Work required =>
Transcribe the passage of the text on test coverage below, between "What is interesting" and "something worth doing.", inclusive, with every character unchanged.

Text segment =>
··········
A function such as validate_path_template, which has a core use, is intended to be of fairly general utility, and which has a very obvious set of outputs given certain inputs, and which has zero side effects and no dependencies, seems like a really obvious candidate for a good set of unit tests. This in turn should have meant that I could modify the code with confidence, and experiment with confidence, knowing that said tests would let me know when I've screwed up.

I went looking for those tests so I could run them and them alone as I did this work.

Keep in mind, at this point, there are 1,380 tests that Copilot/Claude has written. That's a lot of tests. Of course there will be some direct tests of validate_path_template!

Spoiler: there weren't. No tests. At all. 1,380 tests inside the tests/ directory and not one that directly tested this utility function.

Now, sure, the function did have coverage. Before making any changes, the codebase itself had 94% coverage and content_path.py itself had 93% coverage. In fact, the only thing that wasn't covered was the code that raised an exception if a template looked broken.

Coverage in main

This, for me anyway, is a good example of how and where coverage doesn't help me. Sure, other code that is being tested is calling this and if I change this code in ways that breaks that other code, I'll (probably) get to know about it. But if I want to properly understand the code (remember, I didn't write it, this is like getting to know someone else's2 code) it's really helpful to see a set of dedicated tests for that specific function.

There were none.

For a moment, I'm going to give Copilot/Claude an out. When I started BlogMore, right at the very start, just as I was messing about to see what would happen, I gave no thought to tests. It was only after a short while that I asked it to a) create a set of tests for the current behaviour and b) made it clear that all new code had to have tests. It is possible, just possible, that the content of content_path.py fell through that crack. I don't know for sure without going back and looking through the PR history. I'm not that curious right now.

What is interesting though is that, in setting both Copilot/Claude and Gemini on the same problem with the same prompt, and having them both identify the same area for improvement, neither seemed to arrive at the conclusion that adding dedicated tests was something worth doing.

So the point here -- which isn't a revelation at all, but I think has been nicely illustrated by what I've seen happen -- is that an agent might indeed create a lot of tests, and perhaps even achieve pretty good coverage too, but it's no guarantee that they're going to be useful tests when you want to get your hands dirty in the codebase.

Turns out that some of those tests might still need writing by hand, like I did for this tidy-up of content_path.py. Well, I say, "by hand", I did take this as an opportunity to test being pretty lazy about typing out the tests I wanted.

PS: While looking through the tests and tidying some code related to the above, I came across this:

from blogmore.pagination_path import (
    DEFAULT_PAGE_1_PATH,
    DEFAULT_PAGE_N_PATH,
    # ...other imports removed for brevity...
)

class TestDefaults:
    """Tests for the default constant values."""

    def test_default_page_1_path(self) -> None:
        """The default page_1_path should be 'index.html'."""
        assert DEFAULT_PAGE_1_PATH == "index.html"

    def test_default_page_n_path(self) -> None:
        """The default page_n_path should be 'page/{page}.html'."""
        assert DEFAULT_PAGE_N_PATH == "page/{page}.html"

Brilliant. I guess line goes up has come to agent-written tests. But look! 1,380 tests guys!


  1. Remember: up until this point this has mostly been an experiment in uncritically letting Copilot do its thing. 

  2. Arguably this is someone else's code, with extra steps.
··········
Material provided =>
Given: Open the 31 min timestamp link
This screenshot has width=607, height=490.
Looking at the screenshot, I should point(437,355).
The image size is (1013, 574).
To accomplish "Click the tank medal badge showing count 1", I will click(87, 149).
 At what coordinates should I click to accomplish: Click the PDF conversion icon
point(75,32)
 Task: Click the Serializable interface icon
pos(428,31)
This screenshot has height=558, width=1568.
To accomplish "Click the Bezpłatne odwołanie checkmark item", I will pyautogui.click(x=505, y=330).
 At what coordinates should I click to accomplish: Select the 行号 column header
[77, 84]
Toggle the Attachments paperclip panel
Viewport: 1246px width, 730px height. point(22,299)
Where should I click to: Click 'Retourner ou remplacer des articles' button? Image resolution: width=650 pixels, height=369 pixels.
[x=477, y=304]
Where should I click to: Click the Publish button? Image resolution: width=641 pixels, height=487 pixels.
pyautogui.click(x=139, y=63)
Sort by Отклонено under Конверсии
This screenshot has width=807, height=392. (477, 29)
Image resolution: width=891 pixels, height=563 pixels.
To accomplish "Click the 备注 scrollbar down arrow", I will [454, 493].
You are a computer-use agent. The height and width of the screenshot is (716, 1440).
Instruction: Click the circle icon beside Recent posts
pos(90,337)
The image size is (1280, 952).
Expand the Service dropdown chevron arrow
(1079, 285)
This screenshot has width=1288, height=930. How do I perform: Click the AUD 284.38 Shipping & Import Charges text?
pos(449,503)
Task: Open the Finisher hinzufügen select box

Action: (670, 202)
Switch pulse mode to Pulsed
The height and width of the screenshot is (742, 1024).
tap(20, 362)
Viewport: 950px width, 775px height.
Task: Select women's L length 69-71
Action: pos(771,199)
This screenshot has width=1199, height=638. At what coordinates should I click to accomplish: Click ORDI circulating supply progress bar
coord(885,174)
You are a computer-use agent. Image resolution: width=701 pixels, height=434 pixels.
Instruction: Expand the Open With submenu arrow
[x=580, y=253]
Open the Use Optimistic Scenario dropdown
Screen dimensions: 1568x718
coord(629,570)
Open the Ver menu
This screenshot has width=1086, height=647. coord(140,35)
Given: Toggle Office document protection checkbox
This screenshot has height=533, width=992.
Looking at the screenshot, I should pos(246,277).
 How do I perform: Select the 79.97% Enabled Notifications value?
··········
Response to the task =>
What is interesting though is that, in setting both Copilot/Claude and Gemini on the same problem with the same prompt, and having them both identify the same area for improvement, neither seemed to arrive at the conclusion that adding dedicated tests was something worth doing.